WHAT TO PRODUCE — Read the records below and copy each line that contains "computer".

RECORDED INFORMATION —

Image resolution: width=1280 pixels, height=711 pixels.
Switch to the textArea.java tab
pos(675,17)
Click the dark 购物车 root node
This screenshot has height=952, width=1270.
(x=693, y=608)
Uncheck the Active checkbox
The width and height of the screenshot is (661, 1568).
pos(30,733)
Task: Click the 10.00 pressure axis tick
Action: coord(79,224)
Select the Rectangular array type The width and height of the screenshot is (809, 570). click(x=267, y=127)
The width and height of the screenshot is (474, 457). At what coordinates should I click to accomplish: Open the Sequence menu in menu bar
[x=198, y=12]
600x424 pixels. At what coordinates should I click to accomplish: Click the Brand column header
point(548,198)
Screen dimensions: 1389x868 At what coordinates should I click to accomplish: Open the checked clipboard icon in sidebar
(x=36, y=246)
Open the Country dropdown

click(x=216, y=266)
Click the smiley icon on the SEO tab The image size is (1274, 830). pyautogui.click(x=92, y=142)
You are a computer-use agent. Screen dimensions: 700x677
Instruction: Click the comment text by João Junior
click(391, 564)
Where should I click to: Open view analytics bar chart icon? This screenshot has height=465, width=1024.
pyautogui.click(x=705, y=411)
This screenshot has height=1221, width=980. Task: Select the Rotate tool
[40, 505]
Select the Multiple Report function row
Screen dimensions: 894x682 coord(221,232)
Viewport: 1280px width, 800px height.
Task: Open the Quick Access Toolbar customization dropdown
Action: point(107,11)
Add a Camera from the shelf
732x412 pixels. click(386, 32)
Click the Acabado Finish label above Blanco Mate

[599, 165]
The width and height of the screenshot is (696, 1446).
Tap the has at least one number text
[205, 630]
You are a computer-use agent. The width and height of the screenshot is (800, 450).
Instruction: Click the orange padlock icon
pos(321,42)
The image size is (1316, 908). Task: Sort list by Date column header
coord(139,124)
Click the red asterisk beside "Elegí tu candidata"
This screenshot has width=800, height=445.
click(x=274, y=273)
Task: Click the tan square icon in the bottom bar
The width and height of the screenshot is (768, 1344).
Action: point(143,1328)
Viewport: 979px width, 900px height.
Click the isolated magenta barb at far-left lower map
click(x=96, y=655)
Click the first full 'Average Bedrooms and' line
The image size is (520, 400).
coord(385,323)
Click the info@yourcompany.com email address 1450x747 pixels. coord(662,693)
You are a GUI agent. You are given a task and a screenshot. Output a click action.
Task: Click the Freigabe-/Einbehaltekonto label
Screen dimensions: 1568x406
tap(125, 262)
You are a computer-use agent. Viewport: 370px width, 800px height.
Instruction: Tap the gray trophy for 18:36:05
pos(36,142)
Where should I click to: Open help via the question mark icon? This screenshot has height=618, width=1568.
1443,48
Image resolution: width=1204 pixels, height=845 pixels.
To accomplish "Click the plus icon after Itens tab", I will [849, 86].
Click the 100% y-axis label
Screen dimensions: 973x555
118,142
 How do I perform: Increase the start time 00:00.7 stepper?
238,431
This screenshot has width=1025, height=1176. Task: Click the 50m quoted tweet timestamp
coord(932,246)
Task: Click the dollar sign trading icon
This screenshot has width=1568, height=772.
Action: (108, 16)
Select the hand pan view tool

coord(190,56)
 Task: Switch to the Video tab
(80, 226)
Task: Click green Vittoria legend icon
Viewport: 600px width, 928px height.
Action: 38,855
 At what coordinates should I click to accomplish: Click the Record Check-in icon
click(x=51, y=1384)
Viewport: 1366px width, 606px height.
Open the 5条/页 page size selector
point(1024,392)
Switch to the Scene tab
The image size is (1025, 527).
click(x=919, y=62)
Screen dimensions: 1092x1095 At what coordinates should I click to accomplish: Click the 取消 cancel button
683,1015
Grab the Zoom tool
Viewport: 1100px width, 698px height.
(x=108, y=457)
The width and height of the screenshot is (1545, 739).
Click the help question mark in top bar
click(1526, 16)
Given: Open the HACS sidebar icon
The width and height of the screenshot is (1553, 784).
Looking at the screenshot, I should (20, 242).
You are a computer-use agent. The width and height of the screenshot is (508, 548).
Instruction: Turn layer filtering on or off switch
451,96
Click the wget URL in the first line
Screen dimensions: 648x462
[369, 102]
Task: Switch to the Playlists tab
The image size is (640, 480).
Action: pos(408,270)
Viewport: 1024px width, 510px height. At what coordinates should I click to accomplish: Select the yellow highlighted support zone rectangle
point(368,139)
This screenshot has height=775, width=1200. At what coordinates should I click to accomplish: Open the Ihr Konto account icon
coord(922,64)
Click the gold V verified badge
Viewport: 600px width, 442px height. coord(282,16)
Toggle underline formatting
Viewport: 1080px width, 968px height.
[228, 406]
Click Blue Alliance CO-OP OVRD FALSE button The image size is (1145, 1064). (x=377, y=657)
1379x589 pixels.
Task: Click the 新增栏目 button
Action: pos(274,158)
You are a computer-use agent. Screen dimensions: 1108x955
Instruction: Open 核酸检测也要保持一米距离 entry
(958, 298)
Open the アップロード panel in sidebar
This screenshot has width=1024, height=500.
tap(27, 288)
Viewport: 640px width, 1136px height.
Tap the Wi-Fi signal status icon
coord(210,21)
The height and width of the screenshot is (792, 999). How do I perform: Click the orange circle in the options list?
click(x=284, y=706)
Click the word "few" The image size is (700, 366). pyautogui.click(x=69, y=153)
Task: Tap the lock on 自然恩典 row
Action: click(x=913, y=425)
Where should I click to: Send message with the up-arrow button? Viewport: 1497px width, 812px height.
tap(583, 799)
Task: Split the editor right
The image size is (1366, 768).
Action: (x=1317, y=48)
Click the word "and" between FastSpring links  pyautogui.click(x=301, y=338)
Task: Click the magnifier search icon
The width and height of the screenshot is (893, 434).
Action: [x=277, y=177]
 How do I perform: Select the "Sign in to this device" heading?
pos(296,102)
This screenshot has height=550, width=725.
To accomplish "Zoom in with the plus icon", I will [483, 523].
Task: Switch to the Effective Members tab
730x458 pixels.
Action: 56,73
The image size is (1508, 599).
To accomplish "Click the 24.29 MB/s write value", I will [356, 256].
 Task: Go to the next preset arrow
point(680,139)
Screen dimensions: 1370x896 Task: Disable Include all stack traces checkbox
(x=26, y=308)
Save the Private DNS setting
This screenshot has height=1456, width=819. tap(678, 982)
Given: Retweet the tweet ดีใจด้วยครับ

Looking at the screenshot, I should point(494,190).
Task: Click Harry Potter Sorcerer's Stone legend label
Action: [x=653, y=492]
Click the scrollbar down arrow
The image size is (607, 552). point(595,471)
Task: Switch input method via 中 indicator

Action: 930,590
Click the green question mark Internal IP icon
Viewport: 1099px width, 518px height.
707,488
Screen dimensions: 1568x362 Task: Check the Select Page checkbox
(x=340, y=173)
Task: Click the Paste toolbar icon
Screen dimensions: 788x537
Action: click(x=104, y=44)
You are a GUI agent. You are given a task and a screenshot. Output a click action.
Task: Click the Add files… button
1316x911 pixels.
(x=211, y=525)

ANSWER TO THIS EXERCISE —
You are a computer-use agent. Screen dimensions: 700x677
You are a computer-use agent. The width and height of the screenshot is (800, 450).
You are a computer-use agent. Viewport: 370px width, 800px height.
You are a computer-use agent. The width and height of the screenshot is (508, 548).
You are a computer-use agent. Screen dimensions: 1108x955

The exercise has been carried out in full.